The next time you’re walking through Uptown Greenwood, take a glance above.

You might check out Chirp, a northern cardinal, perched in a tree. Or espy Skyy, a blue jay with nowhere else to go beyond his scenic home near the Arts Center.

The clay-fired birds are among a collection of nine spread out along the Main Street corridor – a first-of-its-kind urban art project that brings together the creative skills of gifted and talented students at Pinecrest and Woodfields elementary schools, Greenwood District 50, the Uptown Greenwood Development district and local potters.

With tourism officials on the hunt for new ways to engage with patrons, the installation — called “Tweet on Main Street” is seen as a centerpiece of Uptown’s next wave of growth.

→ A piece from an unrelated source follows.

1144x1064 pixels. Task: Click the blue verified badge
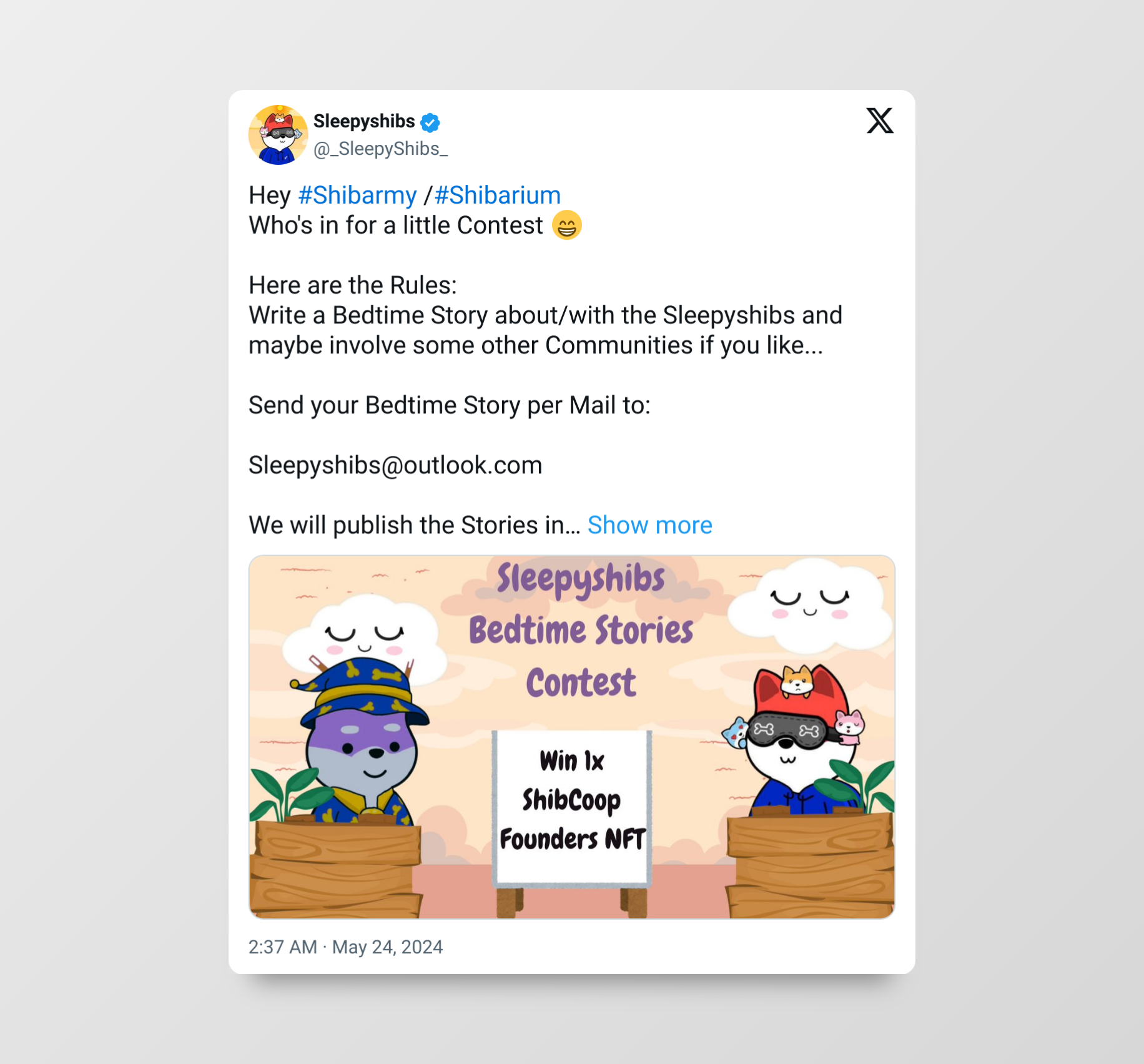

“The project is a wonderful example of a collaborative effort to not only bring public art Uptown, but it also provides another tool for us to encourage visitors and the local community to visit,” said Uptown Manager Lara Hudson.

Wayfinding maps, available at the Arts Center, will lead people on a scavenger hunt to find the nine birds — all of which are indigenous to the region. Along the way, they’ll stop in front of local shops and assets as the splash pad.

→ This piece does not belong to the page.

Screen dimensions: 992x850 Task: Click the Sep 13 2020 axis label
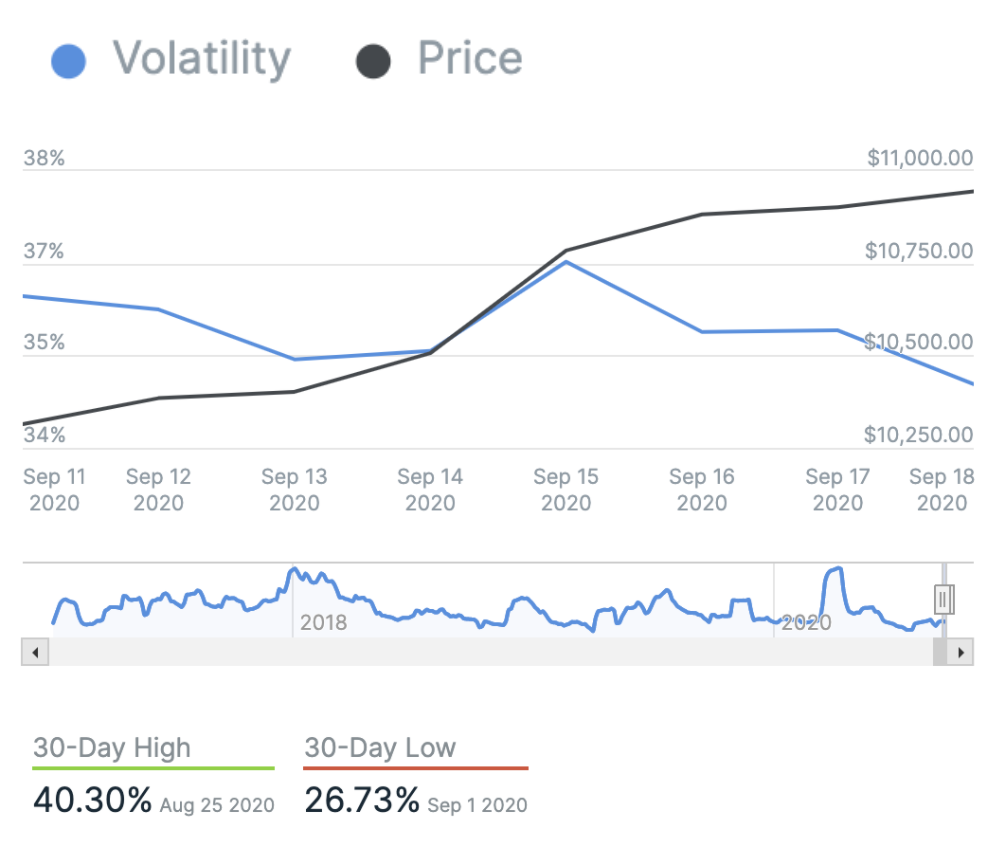294,489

Bernetha Culbreath, coordinator of the Gifted and Talented program, came up with the concept in 2017 and more than 40 students have been involved since that time.

“We need to show our young people doing positive things in the community,” Culbreath said. For students involved in the venture, it’s become more than just a long-term assignment: They’ve developed a passion for public service, have grown to understand the workings of local government and even found interest in ornithology, the scientific study of birds.

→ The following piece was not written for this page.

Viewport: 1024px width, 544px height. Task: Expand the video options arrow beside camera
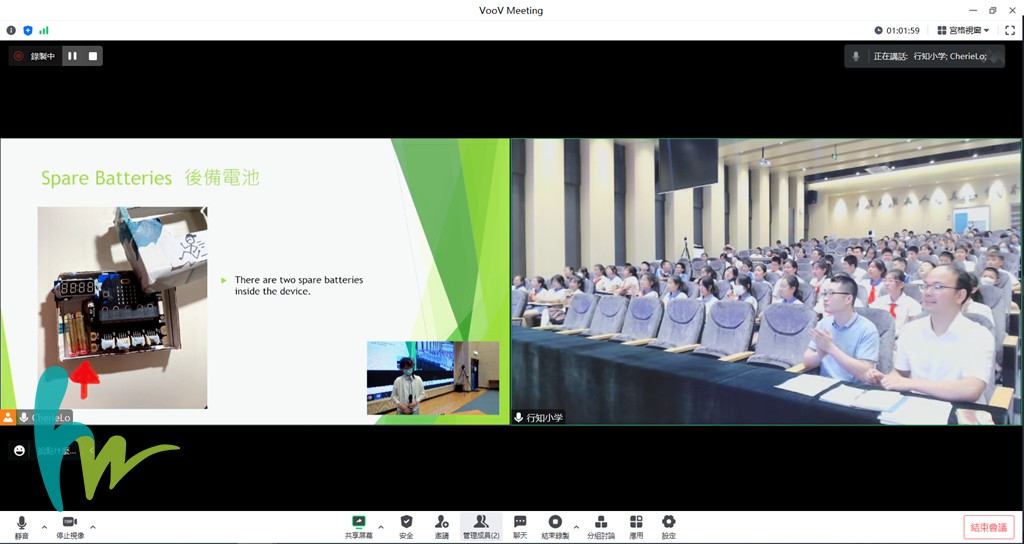93,527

“Tweet on Main Street” was officially rolled out last week during a reception at the Arts Center.

“We started out just brainstorming reasons it would be good to bring this to Greenwood, and I developed a lesson plan over the summer on project-based learning when I introduced this idea to them,” Culbreath said. “I had ideas in my head, but I shared none of that with them. I just let them go.”

Linley Wilkie, a fifth-grader who’s been involved with the project since its inception, said she and her friends took ownership of it from the beginning.

“I think it’s going to be very exciting, because not only do they get to spend time with their kids, but their kids are learning more about Uptown and where things are, and you kind of learn map skills too,” she said.

Mirabelle Anderson said students expanded the concept of a single bird placed multiple times over the area to presenting facts about birds native to Greenwood County.

“Inside the brochure, it will show you the picture of the bird that they drew and then the real bird and then information,” Mirabelle said.

Culbreath, who affectionately calls her class “bird nerds,” said students have taken what they’ve learned and brought it home — always on the lookout for an avian creature in their own backyards.

Culbreath’s daughter, Kristen, is a graphic artist. She converted sketches of the birds into detailed drawings that were used to render the clay-fired pieces.

Mitchell Miller said “Tweet on Main Street” is special, because it showcases the vibrant minds of youth.

“When kids become adults, their imagination kinds of fades away and becomes more bland,” he said.